*Goal*: Present the lines below as a Markdown table with the columns "Row" and "Line," numbering each row and leaving out blank lines.

Collection entries:
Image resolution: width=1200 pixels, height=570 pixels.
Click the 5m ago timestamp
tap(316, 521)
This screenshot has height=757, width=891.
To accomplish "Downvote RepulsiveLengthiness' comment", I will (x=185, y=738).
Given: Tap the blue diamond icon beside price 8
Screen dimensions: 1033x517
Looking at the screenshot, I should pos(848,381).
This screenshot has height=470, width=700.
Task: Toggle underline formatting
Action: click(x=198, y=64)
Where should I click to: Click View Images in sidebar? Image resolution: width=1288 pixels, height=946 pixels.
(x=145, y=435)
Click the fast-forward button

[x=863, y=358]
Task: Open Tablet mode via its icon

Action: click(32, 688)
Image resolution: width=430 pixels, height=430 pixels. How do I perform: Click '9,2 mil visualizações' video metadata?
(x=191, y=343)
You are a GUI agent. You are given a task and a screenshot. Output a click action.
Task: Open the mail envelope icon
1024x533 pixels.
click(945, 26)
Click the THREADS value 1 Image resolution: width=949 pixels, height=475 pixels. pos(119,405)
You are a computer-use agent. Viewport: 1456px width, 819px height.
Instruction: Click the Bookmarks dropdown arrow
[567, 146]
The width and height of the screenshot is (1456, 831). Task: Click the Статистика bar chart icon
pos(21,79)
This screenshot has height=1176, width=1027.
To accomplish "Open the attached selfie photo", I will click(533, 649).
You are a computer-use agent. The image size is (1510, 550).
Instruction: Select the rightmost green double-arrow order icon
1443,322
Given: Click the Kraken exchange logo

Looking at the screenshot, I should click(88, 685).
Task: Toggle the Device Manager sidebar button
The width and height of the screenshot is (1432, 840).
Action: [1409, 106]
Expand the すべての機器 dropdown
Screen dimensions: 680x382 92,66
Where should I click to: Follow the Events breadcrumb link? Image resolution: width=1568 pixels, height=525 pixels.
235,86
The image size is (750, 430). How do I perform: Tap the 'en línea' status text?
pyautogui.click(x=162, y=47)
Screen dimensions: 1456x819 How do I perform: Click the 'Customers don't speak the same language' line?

*Result*:
| Row | Line |
|---|---|
| 1 | Image resolution: width=1200 pixels, height=570 pixels. |
| 2 | Click the 5m ago timestamp |
| 3 | tap(316, 521) |
| 4 | This screenshot has height=757, width=891. |
| 5 | To accomplish "Downvote RepulsiveLengthiness' comment", I will (x=185, y=738). |
| 6 | Given: Tap the blue diamond icon beside price 8 |
| 7 | Screen dimensions: 1033x517 |
| 8 | Looking at the screenshot, I should pos(848,381). |
| 9 | This screenshot has height=470, width=700. |
| 10 | Task: Toggle underline formatting |
| 11 | Action: click(x=198, y=64) |
| 12 | Where should I click to: Click View Images in sidebar? Image resolution: width=1288 pixels, height=946 pixels. |
| 13 | (x=145, y=435) |
| 14 | Click the fast-forward button |
| 15 | [x=863, y=358] |
| 16 | Task: Open Tablet mode via its icon |
| 17 | Action: click(32, 688) |
| 18 | Image resolution: width=430 pixels, height=430 pixels. How do I perform: Click '9,2 mil visualizações' video metadata? |
| 19 | (x=191, y=343) |
| 20 | You are a GUI agent. You are given a task and a screenshot. Output a click action. |
| 21 | Task: Open the mail envelope icon |
| 22 | 1024x533 pixels. |
| 23 | click(945, 26) |
| 24 | Click the THREADS value 1 Image resolution: width=949 pixels, height=475 pixels. pos(119,405) |
| 25 | You are a computer-use agent. Viewport: 1456px width, 819px height. |
| 26 | Instruction: Click the Bookmarks dropdown arrow |
| 27 | [567, 146] |
| 28 | The width and height of the screenshot is (1456, 831). Task: Click the Статистика bar chart icon |
| 29 | pos(21,79) |
| 30 | This screenshot has height=1176, width=1027. |
| 31 | To accomplish "Open the attached selfie photo", I will click(533, 649). |
| 32 | You are a computer-use agent. The image size is (1510, 550). |
| 33 | Instruction: Select the rightmost green double-arrow order icon |
| 34 | 1443,322 |
| 35 | Given: Click the Kraken exchange logo |
| 36 | Looking at the screenshot, I should click(88, 685). |
| 37 | Task: Toggle the Device Manager sidebar button |
| 38 | The width and height of the screenshot is (1432, 840). |
| 39 | Action: [1409, 106] |
| 40 | Expand the すべての機器 dropdown |
| 41 | Screen dimensions: 680x382 92,66 |
| 42 | Where should I click to: Follow the Events breadcrumb link? Image resolution: width=1568 pixels, height=525 pixels. |
| 43 | 235,86 |
| 44 | The image size is (750, 430). How do I perform: Tap the 'en línea' status text? |
| 45 | pyautogui.click(x=162, y=47) |
| 46 | Screen dimensions: 1456x819 How do I perform: Click the 'Customers don't speak the same language' line? |